Proof for fun!

This post will be about several proofs of random theorems or formulas that I enjoy proving and I would like to share them with everyone. I hope that everyone could see the beauty of mathematical proofs from this post.

Formula 1

For a positive integer $n$, it always holds true that:

[\lim_{x \to 0} \frac{1-\prod_{i=1}^n cos(a_i x)}{x^2} = \frac{1}{2} \cdot \sum_{i=1}^n a_i^2]

Note for some who might not be used to the notation, $\prod$ here is just like $\sum$ but instead of summation of terms, it is the product of all the terms. For example $\prod_{i=1}^3 i = 1 \cdot 2 \cdot 3 = 6$

Simple Example:

[\lim_{x \to 0} \frac{1-cos3x \cdot cos4x \cdot cos5x}{x^2} = \frac{3^2+4^2+5^2}{2} = 25]

Proof:

In dealing with problem where there exist $n$ term products, we should try to build it from the most simple case of $n=1$, and then try to prove for $n=k+1$ using the equality from $n=k$ (similar to a domino effect). In mathematics, we call this method as induction.

First step is to proof for $n=1$. Namely, we shall prove that:

[\lim_{x \to 0} \frac{1-cos(a_1 x)}{x^2} = \frac{a_1^2}{2} ]

By using the identity: $1-cosa_1x=2sin^2(\frac{1}{2}a_1x)$, we can obtain the proof as follows.
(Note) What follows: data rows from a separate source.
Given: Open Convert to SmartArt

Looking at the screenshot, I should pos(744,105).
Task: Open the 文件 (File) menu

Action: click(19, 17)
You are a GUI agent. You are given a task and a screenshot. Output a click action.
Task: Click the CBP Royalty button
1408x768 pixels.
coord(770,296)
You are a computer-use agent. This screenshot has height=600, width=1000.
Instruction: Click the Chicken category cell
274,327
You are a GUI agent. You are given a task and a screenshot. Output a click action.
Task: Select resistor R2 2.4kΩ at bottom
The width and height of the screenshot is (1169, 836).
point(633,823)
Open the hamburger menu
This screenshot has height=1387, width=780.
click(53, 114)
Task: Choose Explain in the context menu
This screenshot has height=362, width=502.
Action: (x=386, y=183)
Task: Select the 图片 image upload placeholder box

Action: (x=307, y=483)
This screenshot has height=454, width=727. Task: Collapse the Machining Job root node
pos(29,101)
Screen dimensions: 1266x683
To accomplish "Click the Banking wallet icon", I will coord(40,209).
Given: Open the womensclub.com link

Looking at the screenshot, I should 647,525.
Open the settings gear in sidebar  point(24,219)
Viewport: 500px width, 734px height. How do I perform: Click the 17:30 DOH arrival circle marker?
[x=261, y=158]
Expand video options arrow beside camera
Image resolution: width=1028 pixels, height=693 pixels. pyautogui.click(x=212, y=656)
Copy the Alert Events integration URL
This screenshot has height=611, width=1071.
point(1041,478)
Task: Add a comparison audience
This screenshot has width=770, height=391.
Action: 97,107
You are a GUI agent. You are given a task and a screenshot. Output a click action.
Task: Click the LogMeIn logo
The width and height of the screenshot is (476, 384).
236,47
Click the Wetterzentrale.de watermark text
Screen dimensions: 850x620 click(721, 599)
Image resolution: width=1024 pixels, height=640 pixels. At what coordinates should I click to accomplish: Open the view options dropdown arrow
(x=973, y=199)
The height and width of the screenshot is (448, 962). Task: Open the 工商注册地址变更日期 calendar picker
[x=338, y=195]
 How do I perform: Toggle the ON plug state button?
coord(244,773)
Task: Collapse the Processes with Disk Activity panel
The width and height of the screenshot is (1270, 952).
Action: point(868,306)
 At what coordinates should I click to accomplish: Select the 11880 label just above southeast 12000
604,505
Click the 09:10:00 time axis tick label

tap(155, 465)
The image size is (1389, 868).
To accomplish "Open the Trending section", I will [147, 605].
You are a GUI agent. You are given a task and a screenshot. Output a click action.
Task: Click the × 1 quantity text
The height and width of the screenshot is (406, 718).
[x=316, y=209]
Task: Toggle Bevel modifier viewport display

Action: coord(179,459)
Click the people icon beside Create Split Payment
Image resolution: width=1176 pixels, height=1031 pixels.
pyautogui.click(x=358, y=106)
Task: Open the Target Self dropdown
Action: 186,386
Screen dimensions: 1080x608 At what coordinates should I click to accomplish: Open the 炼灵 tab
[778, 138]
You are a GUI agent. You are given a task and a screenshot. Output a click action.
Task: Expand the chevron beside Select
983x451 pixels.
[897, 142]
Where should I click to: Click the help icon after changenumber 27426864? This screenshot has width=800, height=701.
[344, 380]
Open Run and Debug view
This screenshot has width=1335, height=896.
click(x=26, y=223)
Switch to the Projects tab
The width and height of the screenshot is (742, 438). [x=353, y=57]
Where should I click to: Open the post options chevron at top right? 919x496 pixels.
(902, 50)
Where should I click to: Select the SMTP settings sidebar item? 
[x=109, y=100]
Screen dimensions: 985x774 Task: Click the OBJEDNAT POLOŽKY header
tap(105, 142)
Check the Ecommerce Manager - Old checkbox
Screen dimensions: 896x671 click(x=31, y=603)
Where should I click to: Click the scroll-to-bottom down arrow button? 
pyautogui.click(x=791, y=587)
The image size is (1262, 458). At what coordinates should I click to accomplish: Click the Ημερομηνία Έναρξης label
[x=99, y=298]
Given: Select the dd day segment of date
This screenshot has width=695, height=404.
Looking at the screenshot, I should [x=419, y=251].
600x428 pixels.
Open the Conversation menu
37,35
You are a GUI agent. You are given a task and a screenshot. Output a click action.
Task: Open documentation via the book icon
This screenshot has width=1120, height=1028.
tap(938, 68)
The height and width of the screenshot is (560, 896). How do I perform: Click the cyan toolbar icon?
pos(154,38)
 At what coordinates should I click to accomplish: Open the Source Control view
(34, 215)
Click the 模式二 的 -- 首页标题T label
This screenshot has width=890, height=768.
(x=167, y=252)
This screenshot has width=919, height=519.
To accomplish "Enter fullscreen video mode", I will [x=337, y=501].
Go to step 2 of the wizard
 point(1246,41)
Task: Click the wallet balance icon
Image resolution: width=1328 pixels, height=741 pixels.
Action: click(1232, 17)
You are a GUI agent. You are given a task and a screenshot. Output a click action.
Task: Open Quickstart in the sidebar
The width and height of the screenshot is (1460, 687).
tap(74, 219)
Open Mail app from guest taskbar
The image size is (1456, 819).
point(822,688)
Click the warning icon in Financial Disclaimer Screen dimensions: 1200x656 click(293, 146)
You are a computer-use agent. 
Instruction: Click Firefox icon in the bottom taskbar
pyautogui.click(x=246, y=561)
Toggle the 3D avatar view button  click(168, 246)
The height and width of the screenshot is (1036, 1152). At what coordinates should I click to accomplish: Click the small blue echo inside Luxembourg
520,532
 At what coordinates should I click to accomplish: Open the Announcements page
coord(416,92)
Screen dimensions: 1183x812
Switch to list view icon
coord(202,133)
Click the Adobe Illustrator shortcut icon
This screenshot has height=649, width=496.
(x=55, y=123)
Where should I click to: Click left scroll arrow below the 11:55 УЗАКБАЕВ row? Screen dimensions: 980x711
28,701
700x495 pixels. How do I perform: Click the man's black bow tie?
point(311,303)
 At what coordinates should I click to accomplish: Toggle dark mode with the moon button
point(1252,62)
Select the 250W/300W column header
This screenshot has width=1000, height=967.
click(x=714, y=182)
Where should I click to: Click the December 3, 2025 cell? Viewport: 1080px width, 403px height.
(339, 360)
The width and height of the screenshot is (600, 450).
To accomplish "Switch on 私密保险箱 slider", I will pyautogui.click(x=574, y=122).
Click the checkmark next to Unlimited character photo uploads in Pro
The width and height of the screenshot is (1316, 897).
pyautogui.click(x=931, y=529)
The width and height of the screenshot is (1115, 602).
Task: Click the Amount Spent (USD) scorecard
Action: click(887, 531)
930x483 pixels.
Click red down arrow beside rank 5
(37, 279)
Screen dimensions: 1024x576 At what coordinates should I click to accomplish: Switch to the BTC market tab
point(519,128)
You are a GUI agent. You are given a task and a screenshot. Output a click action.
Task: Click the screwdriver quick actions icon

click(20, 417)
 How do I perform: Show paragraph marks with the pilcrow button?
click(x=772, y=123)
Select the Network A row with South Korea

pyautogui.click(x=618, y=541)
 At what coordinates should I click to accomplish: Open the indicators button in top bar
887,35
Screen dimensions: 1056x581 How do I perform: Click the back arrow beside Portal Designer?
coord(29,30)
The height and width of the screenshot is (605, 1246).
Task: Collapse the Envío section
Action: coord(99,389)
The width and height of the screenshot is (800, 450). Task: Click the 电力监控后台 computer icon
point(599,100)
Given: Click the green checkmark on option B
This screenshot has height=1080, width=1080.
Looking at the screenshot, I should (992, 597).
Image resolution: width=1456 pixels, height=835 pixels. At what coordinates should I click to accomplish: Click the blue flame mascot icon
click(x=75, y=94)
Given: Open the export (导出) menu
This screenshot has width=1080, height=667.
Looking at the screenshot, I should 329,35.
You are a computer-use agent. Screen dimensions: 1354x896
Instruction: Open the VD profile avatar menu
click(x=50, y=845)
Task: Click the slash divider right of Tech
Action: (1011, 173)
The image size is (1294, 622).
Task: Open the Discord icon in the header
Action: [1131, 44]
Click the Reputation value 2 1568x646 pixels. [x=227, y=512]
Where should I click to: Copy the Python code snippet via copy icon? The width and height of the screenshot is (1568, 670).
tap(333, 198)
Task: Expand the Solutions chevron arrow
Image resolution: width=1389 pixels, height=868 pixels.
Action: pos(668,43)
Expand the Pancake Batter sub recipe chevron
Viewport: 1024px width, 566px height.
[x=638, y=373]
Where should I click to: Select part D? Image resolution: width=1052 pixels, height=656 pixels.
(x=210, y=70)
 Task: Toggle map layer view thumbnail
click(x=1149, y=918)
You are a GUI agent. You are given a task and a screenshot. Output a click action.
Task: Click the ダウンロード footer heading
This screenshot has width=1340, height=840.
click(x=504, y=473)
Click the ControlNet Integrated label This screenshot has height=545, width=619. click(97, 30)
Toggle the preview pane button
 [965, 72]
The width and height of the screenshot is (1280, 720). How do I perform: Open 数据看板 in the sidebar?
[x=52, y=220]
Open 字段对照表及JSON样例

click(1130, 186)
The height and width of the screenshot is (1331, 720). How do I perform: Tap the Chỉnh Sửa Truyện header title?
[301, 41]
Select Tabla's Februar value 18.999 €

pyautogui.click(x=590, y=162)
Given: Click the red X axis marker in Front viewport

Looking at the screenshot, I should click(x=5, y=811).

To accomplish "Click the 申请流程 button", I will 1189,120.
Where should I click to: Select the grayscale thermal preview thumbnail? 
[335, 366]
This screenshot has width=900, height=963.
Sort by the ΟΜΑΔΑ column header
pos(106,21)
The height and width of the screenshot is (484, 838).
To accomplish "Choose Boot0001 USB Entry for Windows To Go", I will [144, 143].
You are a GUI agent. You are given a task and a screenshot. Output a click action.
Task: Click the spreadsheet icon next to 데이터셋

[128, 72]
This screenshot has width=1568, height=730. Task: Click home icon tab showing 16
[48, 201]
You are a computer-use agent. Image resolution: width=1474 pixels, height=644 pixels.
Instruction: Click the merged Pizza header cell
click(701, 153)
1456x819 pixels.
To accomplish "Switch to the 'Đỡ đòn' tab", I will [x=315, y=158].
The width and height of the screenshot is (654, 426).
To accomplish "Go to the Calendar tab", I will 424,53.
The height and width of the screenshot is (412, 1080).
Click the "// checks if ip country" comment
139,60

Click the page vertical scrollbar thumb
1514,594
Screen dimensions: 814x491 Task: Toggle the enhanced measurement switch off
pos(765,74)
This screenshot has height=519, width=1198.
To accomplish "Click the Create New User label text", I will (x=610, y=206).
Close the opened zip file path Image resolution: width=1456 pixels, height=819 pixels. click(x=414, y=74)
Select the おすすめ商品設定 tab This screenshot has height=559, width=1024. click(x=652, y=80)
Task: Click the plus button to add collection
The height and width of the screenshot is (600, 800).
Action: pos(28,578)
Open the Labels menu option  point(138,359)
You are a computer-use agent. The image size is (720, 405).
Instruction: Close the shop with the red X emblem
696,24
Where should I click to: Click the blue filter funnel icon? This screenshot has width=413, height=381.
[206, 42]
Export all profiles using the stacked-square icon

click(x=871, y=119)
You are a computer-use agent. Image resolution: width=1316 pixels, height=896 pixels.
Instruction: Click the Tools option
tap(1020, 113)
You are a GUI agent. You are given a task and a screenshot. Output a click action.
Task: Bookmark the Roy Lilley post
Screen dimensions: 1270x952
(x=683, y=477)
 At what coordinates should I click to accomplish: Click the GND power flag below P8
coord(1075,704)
[\lim_{x \to 0} \frac{1-cos(a_1 x)}{x^2} = \lim_{x \to 0} \frac{2sin^2(\frac{1}{2}a_1x)}{x^2}]

[= \lim_{x \to 0} 2 \cdot \frac{sin(\frac{1}{2}a_1x) \cdot sin(\frac{1}{2}a_1x)}{x \cdot x}]

[= 2 \cdot \frac{1}{2}a_1 \cdot \frac{1}{2}a_1]

[= \frac{a_1^2}{2}]

Thus, for $n=1$, the formula is proven to be true. Now, the next step of induction is to prove the formula for $n=k+1$ assuming that the formula is true for $n=k$.

Since $n=k$ is assumed to be true, we have:

 [\lim_{x \to 0} \frac{1-\prod_{i=1}^k cos(a_i x)}{x^2} = \frac{1}{2} \cdot \sum_{i=1}^k a_i^2]

Now we shall prove for $n=k+1$ using the above equality.

[\lim_{x \to 0} \frac{1-\prod_{i=1}^{k+1} cos(a_i  x)}{x^2}]

[= \lim_{x \to 0} (\frac{cos(a_{k+1} x)-\prod_{i=1}^{k+1} cos(a_i x) + 1-cos(a_{k+1}x)}{x^2})]

[= \lim_{x \to 0} \frac{cos(a_{k+1} x) \cdot (1-\prod_{i=1}^{k} cos(a_i x))}{x^2} + \lim_{x \to 0} \frac{1-cos(a_{k+1}x)}{x^2}]

[= \lim_{x \to 0}cos(a_{k+1}x) \cdot\lim_{x \to 0} \frac{ (1-\prod_{i=1}^{k} cos(a_i x))}{x^2} + \lim_{x \to 0} \frac{1-cos(a_{k+1}x)}{x^2}]

[= 1 \cdot \frac{1}{2} \cdot \sum_{i=1}^k a_i^2 + \frac{1-cos(a_{k+1}x)}{x^2}]

[= \frac{1}{2} \cdot \sum_{i=1}^k a_i^2 + \frac{1}{2} \cdot a_{k+1}^2]

[= \frac{1}{2} \cdot \sum_{i=1}^{k+1} a_i^2]

Hence, the proof is complete and the formula is proven. QED.